Islam sendiri ketika kita menengok surah Al-Hujurat: 13, yang artinya: “Hai manusia, sesungguhnya Kami menciptakan kamu dari seorang laki-laki dan seorang perempuan dan menjadikan kamu berbangsa-bangsa dan bersuku-suku supaya kamu saling mengenal. Sesungguhnya orang yang paling mulia diantara kamu di sisi Allah ialah orang yang paling bertakwa di antara kamu. Sesungguhnya Allah Maha mengetahui lagi Maha Mengenal,” tegas menunjukkan, bila perbedaan adalah keniscayaan. Bukan hanya dalam perkara agama, melainkan dalam perkara lain seperti gender, suku, bangsa dan lainnya.
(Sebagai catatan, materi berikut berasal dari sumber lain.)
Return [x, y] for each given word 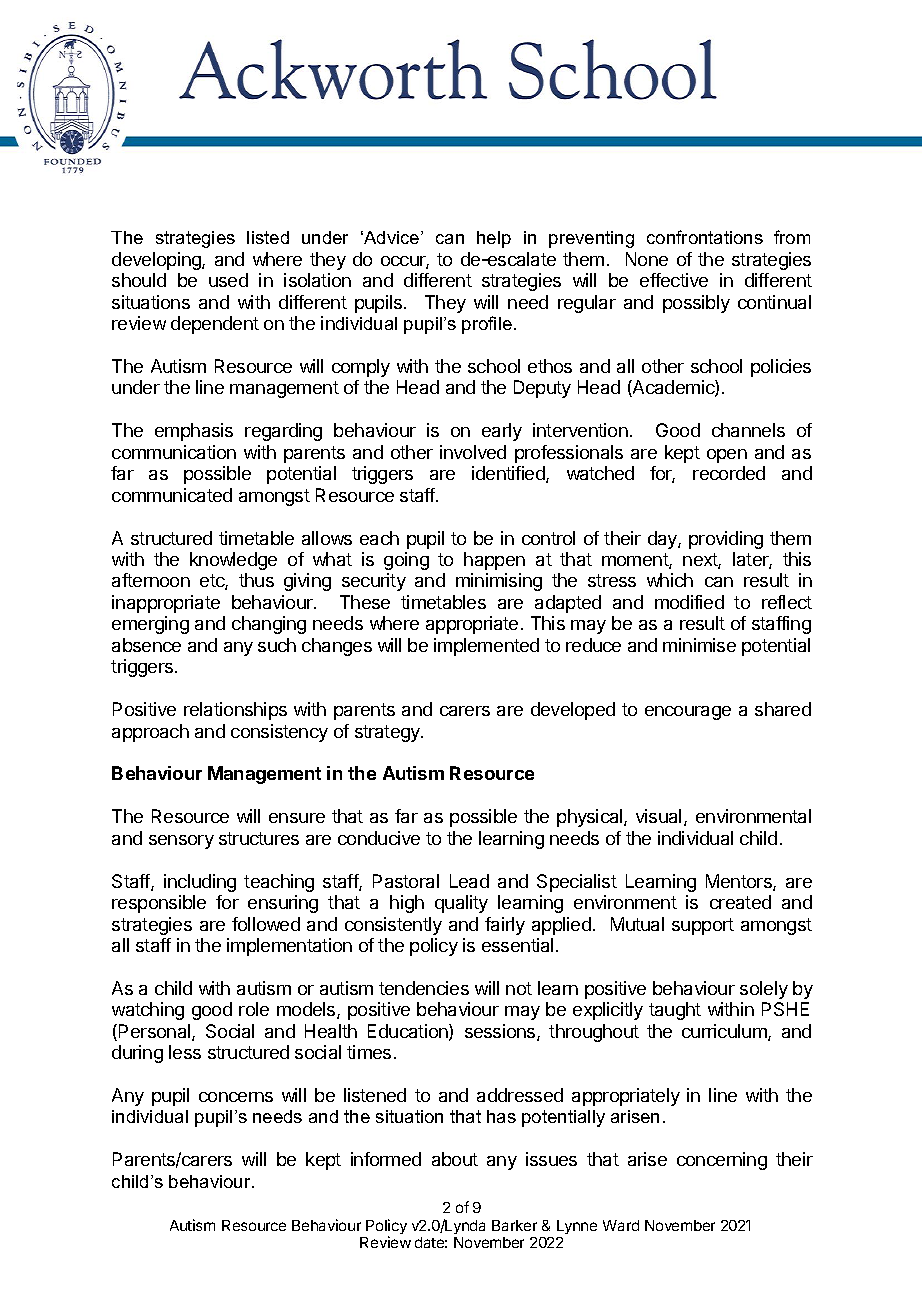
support [703, 926]
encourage [688, 713]
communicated [172, 495]
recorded [729, 473]
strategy [388, 733]
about [455, 1159]
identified [509, 474]
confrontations [705, 237]
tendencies [424, 988]
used [228, 280]
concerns [236, 1097]
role [254, 1009]
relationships [235, 711]
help [494, 239]
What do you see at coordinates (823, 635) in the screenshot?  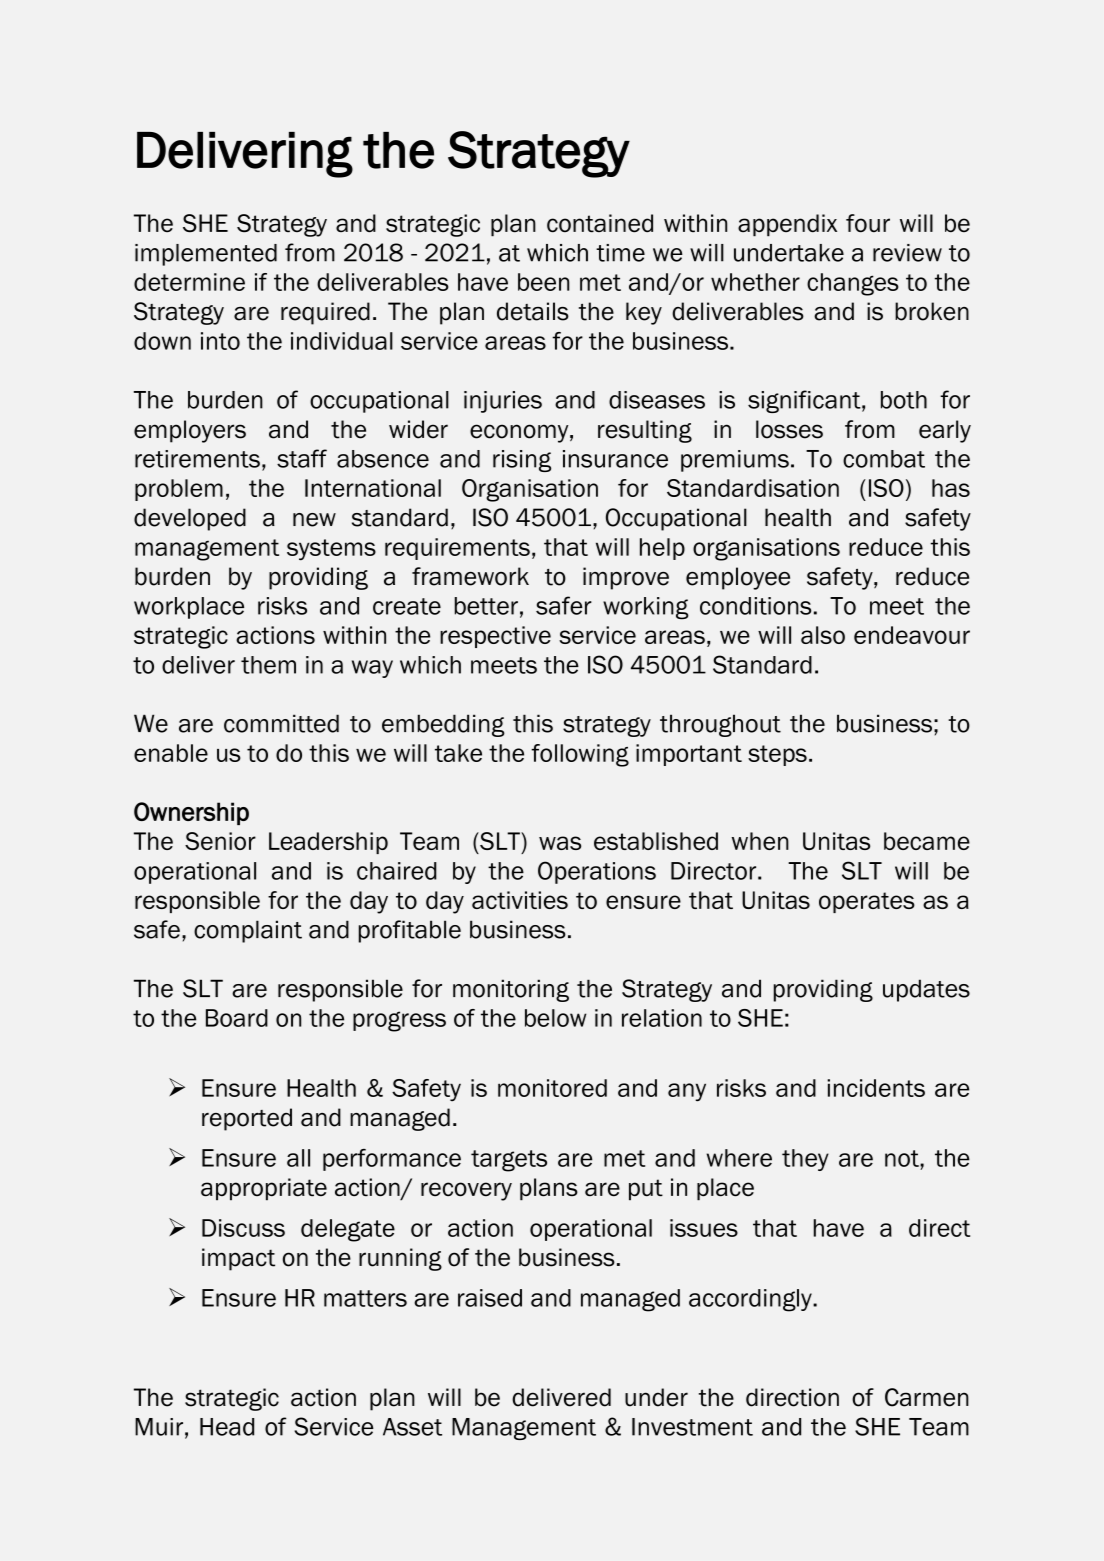 I see `also` at bounding box center [823, 635].
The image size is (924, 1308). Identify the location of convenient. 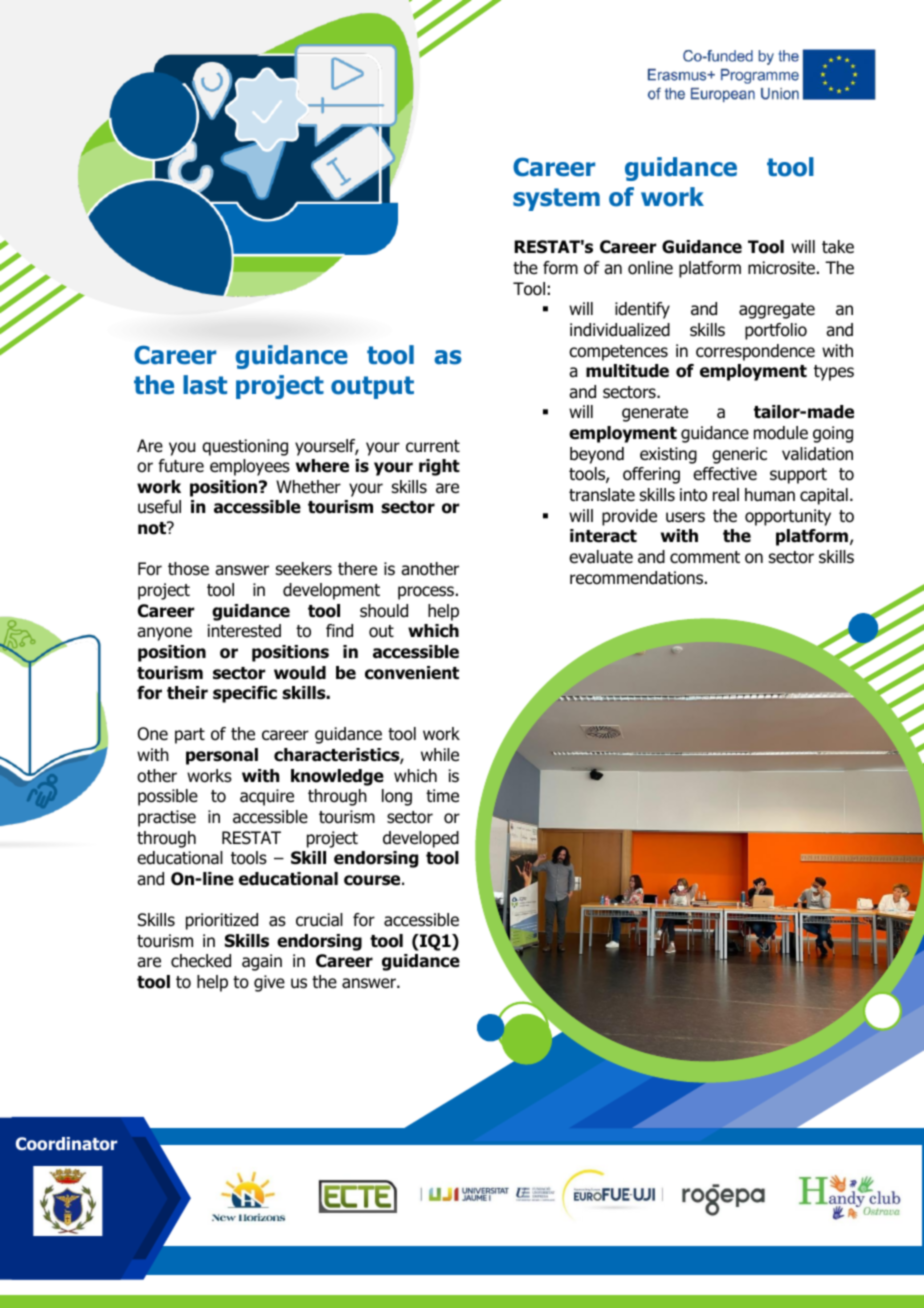
(412, 673).
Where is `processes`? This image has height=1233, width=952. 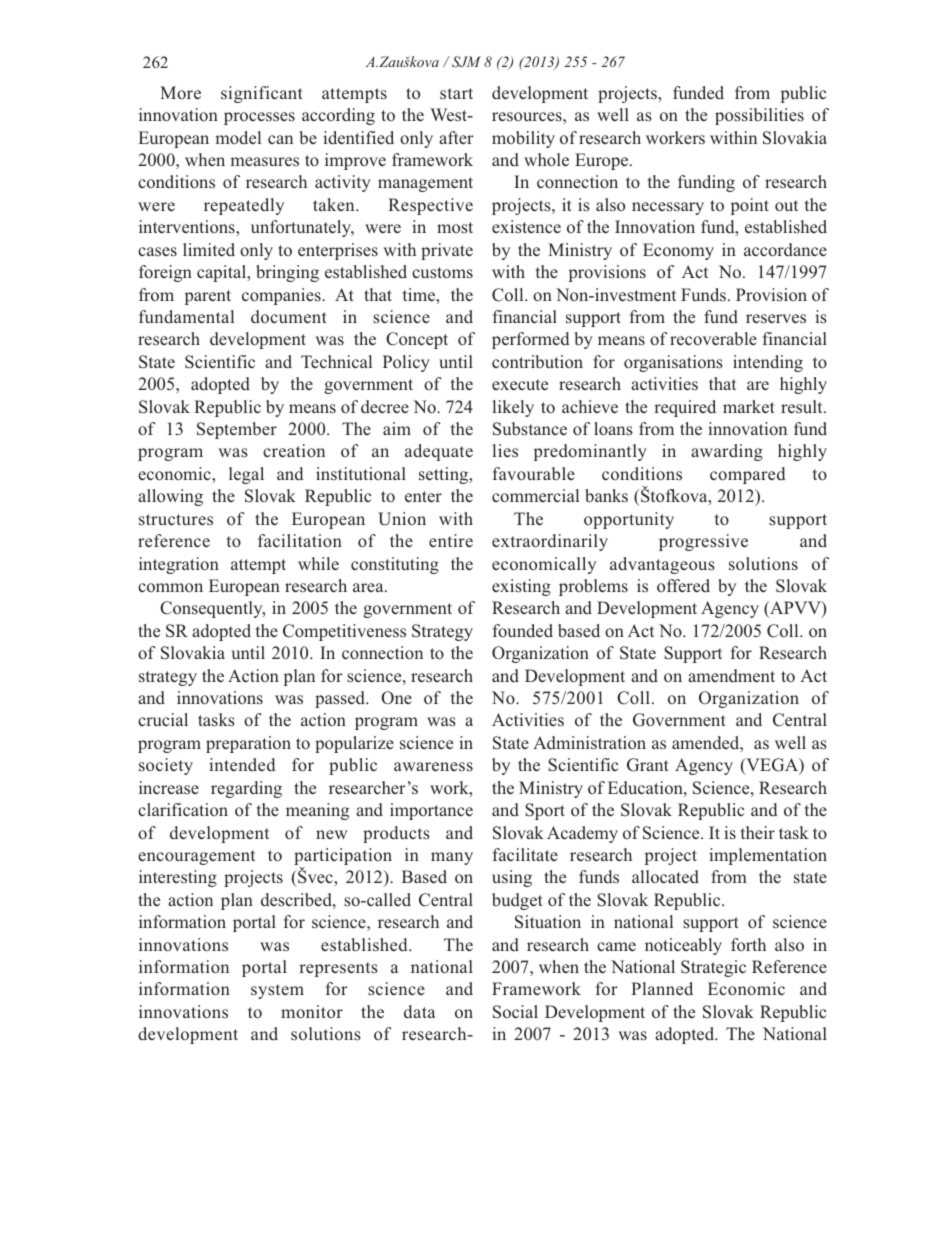 processes is located at coordinates (259, 118).
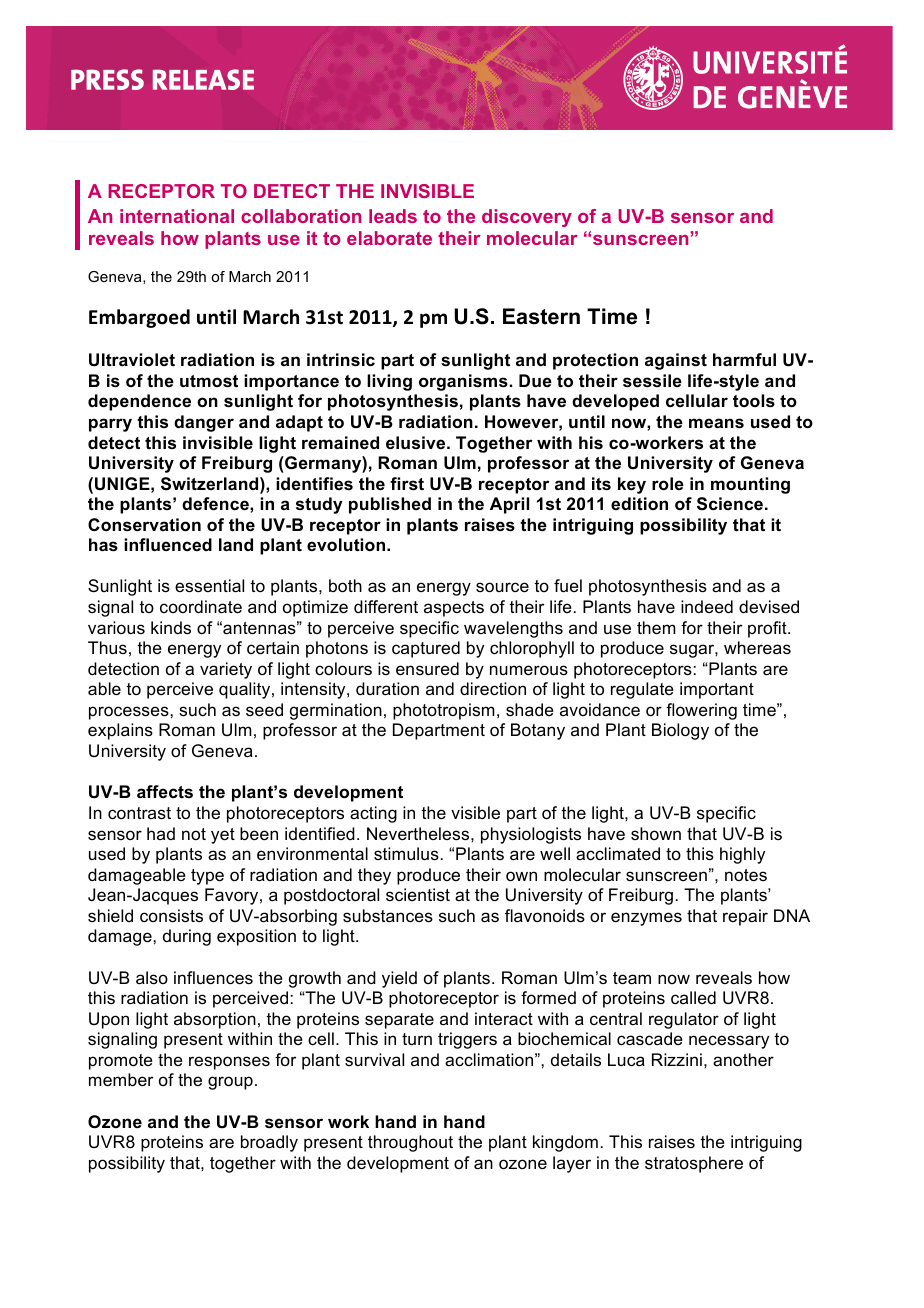 This screenshot has height=1308, width=924. I want to click on stratosphere, so click(694, 1164).
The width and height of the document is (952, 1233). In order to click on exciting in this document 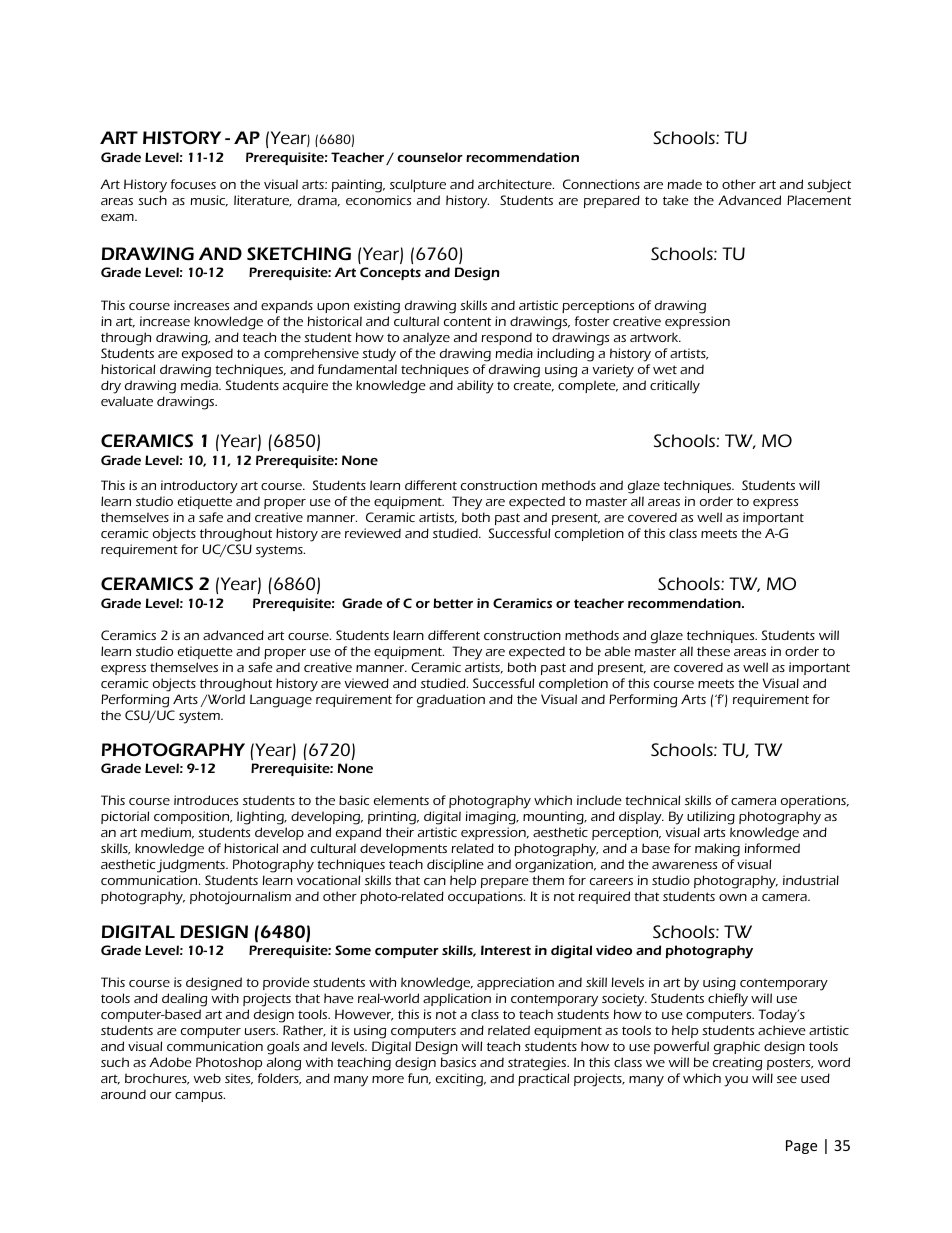, I will do `click(461, 1080)`.
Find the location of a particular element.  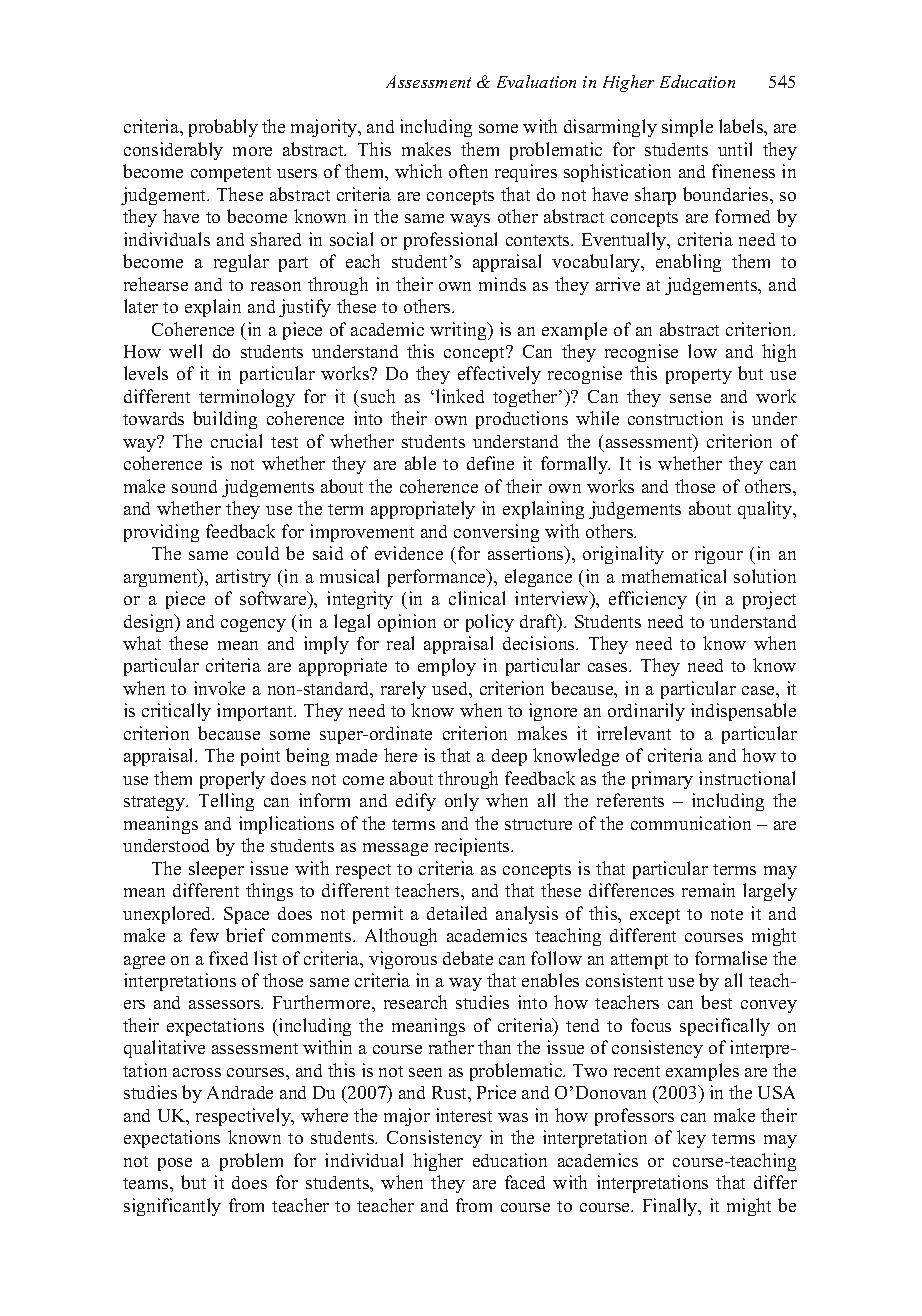

communication is located at coordinates (691, 823).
Dikarenakan perbedaan sudah menjadi keniscayaan, tidak sepatutnya menjadi penyebab perpecahan. Melainkan kita jadikan jawaban untuk saling mengenal satu sama lain sehingga terbentuk horizon local wisdom ciptaan Allah maupun Islam ala Indonesia khususnya. Terhadap hal ini, Prof. Umar Shihab (2017:6) juga menegaskan, dalam perbedaan kemungkinan untuk bersatu itu ada. Tetapi kalau perpecahan kata beliau, tidaklah demikian.
Terhadap itu pula, mengutip Dr. Yusuf Al-Qardhawi dalam bukunya “Memahami Khazanah Klasik, Mazhab dan Ikhtilaf” (2003:177), dari Mahmud Al-Khazandari, ia menyebut fikih perbedaan (figh al-ikhtilaf) justru dengan sebuatan fikih persatuan (fiqh al-i’tilaaf). Sebab, baginya yang menjadi tujuan dalam memahami fikih perbedaan adalah justru untuk mewujudkan persatuan di antara umat Islam.
Melalui secuil ulasan penulis di atas, mari kita pahami, bila Idul Fitri sama-sama kita diperingati 1 Syawal 1444 H/2023 M.
* Penulis adalah Dosen Prodi PAI, Fakultas Tarbiyah, Universitas Nahdlatul Ulama Sunan Giri (UNUGIRI).